Your answer should consist only of the lines below from the one with "Task: Collapse the sidebar with bottom icon" through the one with "You are a computer-use agent. Screen dimensions: 1366x768", copied exactly.

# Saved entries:
= = =
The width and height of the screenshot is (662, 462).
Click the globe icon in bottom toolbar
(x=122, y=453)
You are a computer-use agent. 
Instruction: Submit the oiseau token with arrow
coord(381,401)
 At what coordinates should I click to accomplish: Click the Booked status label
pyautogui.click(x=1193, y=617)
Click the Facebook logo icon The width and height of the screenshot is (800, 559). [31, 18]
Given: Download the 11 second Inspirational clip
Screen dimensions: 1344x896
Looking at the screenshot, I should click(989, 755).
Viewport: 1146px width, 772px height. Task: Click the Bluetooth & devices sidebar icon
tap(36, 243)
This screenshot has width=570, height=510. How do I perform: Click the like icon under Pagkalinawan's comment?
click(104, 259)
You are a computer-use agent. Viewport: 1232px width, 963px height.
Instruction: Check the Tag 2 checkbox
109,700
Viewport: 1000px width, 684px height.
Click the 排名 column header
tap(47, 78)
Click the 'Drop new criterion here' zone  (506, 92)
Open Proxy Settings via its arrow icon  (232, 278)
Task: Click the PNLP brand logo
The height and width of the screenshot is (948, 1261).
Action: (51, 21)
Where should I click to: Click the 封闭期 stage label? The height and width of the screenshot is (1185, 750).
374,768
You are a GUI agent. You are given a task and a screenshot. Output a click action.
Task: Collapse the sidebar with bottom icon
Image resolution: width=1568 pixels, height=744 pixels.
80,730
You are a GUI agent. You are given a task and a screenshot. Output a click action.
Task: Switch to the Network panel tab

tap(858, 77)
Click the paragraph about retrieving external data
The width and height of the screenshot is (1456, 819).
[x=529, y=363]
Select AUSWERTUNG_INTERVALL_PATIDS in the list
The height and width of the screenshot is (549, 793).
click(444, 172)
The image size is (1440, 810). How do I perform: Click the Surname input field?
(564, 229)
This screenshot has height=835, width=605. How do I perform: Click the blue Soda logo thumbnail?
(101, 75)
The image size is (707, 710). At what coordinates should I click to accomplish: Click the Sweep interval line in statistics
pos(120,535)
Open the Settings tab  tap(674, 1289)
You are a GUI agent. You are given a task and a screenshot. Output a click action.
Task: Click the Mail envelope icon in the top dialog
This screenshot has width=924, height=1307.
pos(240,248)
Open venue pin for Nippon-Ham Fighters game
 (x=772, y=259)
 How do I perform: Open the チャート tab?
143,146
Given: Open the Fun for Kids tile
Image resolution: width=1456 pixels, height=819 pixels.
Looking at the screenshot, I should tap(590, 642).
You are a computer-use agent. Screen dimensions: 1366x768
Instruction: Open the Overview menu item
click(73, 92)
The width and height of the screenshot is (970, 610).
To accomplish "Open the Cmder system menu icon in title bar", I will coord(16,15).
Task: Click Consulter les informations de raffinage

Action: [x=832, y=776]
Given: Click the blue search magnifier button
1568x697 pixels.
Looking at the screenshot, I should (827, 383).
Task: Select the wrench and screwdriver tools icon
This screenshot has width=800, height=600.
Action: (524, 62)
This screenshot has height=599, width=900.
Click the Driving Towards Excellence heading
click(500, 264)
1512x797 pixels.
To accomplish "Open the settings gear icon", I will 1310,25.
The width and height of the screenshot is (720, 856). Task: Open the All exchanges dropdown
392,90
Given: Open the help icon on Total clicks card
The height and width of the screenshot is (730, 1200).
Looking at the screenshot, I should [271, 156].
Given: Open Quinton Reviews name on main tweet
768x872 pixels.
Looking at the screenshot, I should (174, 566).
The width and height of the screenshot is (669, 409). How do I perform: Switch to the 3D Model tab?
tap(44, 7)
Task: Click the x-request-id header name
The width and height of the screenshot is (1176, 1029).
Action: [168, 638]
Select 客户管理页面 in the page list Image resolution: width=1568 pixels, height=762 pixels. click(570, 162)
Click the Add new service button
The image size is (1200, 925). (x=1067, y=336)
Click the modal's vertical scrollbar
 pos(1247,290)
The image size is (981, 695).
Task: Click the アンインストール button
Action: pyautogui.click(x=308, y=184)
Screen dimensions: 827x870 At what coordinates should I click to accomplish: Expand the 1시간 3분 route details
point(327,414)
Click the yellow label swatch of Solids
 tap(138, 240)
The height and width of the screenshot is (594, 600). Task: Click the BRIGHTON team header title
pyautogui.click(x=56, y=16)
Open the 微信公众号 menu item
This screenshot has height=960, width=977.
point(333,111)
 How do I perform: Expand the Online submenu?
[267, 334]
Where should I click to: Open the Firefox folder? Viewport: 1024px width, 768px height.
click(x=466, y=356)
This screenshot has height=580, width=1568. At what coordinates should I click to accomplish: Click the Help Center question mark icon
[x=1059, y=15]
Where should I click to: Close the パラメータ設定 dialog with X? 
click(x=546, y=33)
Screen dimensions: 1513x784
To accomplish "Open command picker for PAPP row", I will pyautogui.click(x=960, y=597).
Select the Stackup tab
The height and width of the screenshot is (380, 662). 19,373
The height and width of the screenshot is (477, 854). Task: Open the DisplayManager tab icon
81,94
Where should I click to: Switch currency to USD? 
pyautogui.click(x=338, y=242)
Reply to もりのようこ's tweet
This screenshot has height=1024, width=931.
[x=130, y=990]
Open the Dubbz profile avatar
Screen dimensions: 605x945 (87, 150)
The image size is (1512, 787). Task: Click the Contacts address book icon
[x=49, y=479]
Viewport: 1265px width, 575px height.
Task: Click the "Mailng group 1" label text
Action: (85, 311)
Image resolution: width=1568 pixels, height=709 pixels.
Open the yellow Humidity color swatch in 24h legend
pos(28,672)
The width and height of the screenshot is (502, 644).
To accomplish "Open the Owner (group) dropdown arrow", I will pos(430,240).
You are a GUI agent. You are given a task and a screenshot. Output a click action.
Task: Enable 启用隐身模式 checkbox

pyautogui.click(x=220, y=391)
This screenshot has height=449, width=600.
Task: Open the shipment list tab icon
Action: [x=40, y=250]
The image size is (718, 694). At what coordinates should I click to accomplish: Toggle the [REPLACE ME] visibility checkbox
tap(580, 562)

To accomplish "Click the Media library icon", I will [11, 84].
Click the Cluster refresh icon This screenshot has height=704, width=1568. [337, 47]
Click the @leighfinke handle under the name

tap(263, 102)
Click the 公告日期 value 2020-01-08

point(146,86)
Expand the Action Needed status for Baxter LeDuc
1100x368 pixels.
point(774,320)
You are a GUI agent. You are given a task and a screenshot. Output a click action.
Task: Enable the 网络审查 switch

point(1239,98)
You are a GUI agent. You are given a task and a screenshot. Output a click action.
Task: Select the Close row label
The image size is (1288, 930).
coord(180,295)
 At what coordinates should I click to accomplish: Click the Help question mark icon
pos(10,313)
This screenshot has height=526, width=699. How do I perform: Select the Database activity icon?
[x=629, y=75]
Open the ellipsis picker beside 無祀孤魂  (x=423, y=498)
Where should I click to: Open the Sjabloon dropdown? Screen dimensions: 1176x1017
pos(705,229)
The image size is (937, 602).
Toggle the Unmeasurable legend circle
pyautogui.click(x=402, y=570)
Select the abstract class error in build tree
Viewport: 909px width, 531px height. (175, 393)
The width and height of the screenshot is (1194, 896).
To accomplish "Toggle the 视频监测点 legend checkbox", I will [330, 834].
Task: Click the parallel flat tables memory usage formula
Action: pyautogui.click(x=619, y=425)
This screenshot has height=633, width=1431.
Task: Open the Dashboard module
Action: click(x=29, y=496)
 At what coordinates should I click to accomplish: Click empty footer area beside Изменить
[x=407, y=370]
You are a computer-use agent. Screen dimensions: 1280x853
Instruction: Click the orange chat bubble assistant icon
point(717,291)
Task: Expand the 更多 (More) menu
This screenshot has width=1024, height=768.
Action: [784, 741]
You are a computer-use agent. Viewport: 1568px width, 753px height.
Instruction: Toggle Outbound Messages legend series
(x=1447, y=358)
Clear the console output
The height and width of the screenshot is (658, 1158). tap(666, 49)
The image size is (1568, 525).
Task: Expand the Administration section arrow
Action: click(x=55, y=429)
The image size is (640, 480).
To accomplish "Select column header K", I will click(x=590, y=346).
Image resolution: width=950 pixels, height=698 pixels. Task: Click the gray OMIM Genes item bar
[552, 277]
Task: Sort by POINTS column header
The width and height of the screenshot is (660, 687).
= = =
# Your solution:
Task: Collapse the sidebar with bottom icon
Image resolution: width=1568 pixels, height=744 pixels.
80,730
You are a GUI agent. You are given a task and a screenshot. Output a click action.
Task: Switch to the Network panel tab

tap(858, 77)
Click the paragraph about retrieving external data
The width and height of the screenshot is (1456, 819).
[x=529, y=363]
Select AUSWERTUNG_INTERVALL_PATIDS in the list
The height and width of the screenshot is (549, 793).
click(444, 172)
The image size is (1440, 810). How do I perform: Click the Surname input field?
(564, 229)
This screenshot has height=835, width=605. How do I perform: Click the blue Soda logo thumbnail?
(101, 75)
The image size is (707, 710). At what coordinates should I click to accomplish: Click the Sweep interval line in statistics
pos(120,535)
Open the Settings tab  tap(674, 1289)
You are a GUI agent. You are given a task and a screenshot. Output a click action.
Task: Click the Mail envelope icon in the top dialog
This screenshot has width=924, height=1307.
pos(240,248)
Open venue pin for Nippon-Ham Fighters game
 (x=772, y=259)
 How do I perform: Open the チャート tab?
143,146
Given: Open the Fun for Kids tile
Image resolution: width=1456 pixels, height=819 pixels.
Looking at the screenshot, I should tap(590, 642).
You are a computer-use agent. Screen dimensions: 1366x768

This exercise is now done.